Cop: looks like you’re wearing a seatbelt
Me: safety first 🙂
Cop: ok *closes port-a-potty door*
I tried to kill a bug with febreeze but it didn’t work and now the room smells like lilac and fear.
“Duck…”
“Duck…”
“Duck…”
“Duck…”
“Duck…”
“Duck…”
“Duck…”
“MOOSE!!!”
“Alright, who said the Canadian kid could play?!?!”
When someone has a baby, I’m just like, OK, clearly you were desperate to have someone to hang out with
Do girls imagine themselves sucking in a invisible spaghetti when they’re about to take a picture?
My best relationship advice: Make sure you’re the crazy one.
One of the most romantic things a rose can do for another rose is leave a trail of human body parts from the front door to the bedroom.
I let my son go to bed last night with his Nintendo Switch and he called me a good dad. This parenting shit is easy!
AC changed “dies slow death” to “does slow death” and that actually feels more on point
My husband has recently discovered that he’s a coffee snob.

--- PROVIDED MATERIAL ---
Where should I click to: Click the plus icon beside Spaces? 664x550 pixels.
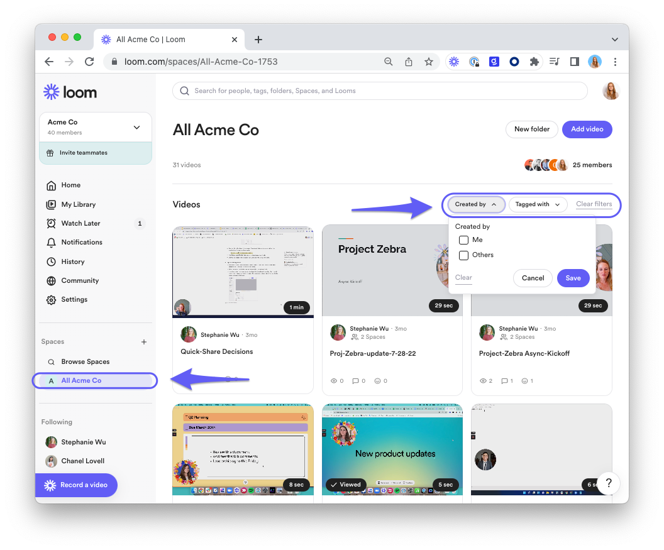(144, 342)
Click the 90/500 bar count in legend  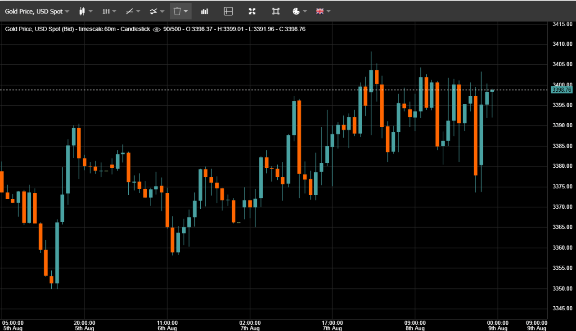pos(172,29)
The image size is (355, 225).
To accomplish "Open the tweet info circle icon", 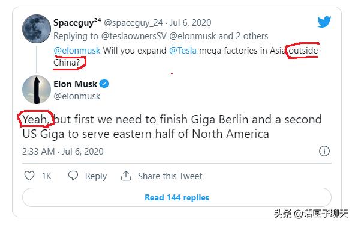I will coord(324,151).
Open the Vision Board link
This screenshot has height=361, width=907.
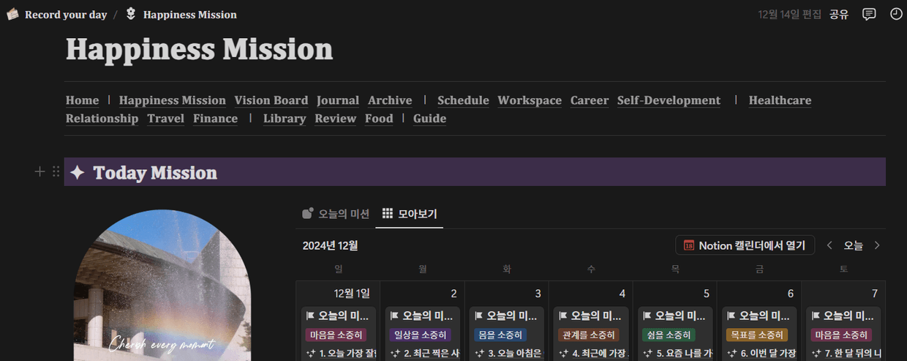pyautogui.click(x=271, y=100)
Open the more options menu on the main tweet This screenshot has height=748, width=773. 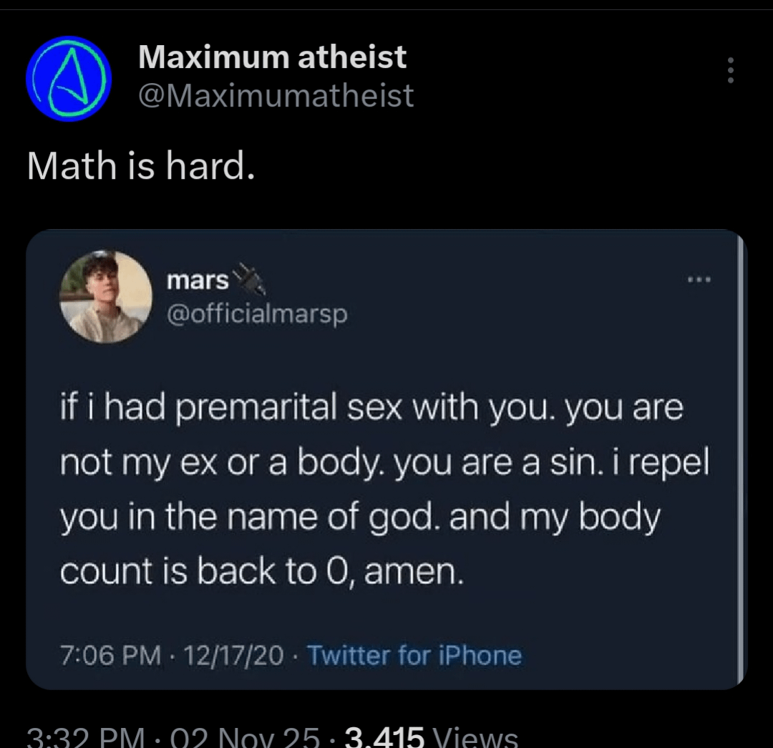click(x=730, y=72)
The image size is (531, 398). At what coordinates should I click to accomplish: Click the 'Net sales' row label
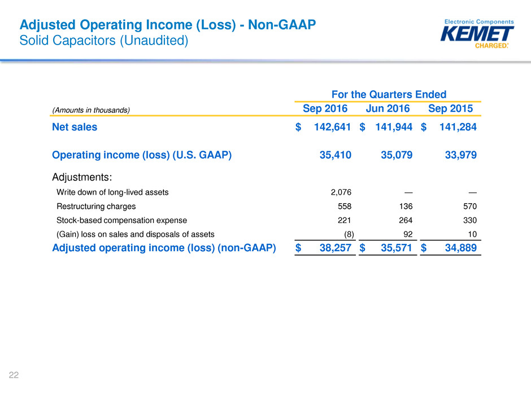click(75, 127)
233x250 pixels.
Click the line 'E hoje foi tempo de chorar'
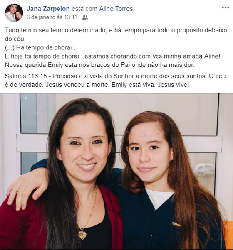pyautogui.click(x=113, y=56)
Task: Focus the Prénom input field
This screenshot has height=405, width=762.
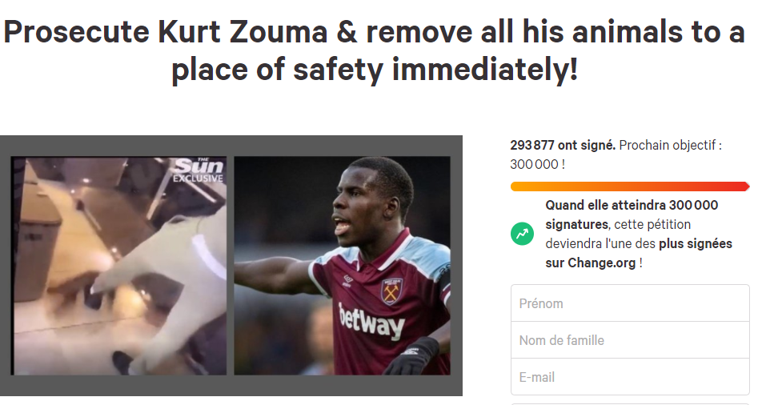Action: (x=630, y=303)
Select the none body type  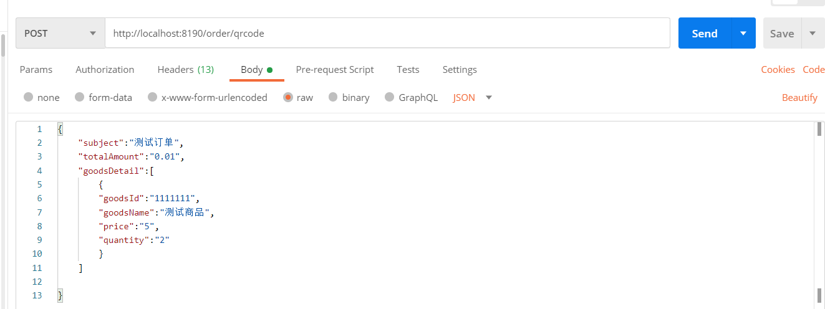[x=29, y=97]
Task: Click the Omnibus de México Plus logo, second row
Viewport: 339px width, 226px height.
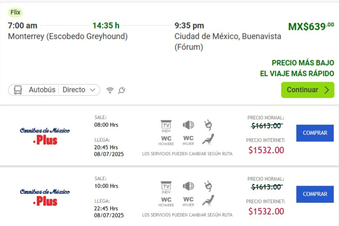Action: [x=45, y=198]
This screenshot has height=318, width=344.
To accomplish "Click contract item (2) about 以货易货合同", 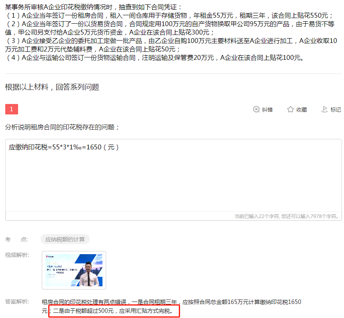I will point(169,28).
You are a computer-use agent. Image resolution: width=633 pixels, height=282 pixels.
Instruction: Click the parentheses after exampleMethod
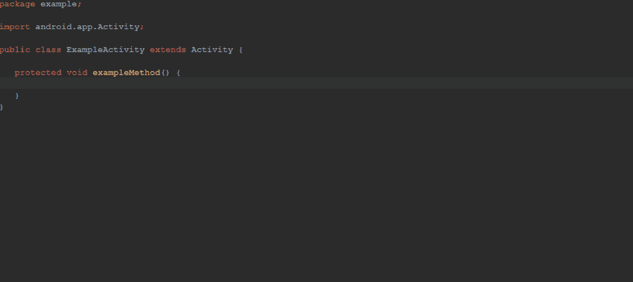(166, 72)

--- EXERCISES ---
• a. According to the jokes, what did the room smell like after the attempt to kill a bug?
• b. List every animal named in the jokes.
The records are drawn from a different source than the jokes.

--- ANSWERS IN ORDER ---
• a. Lilac and fear.

• b. Bug, duck, moose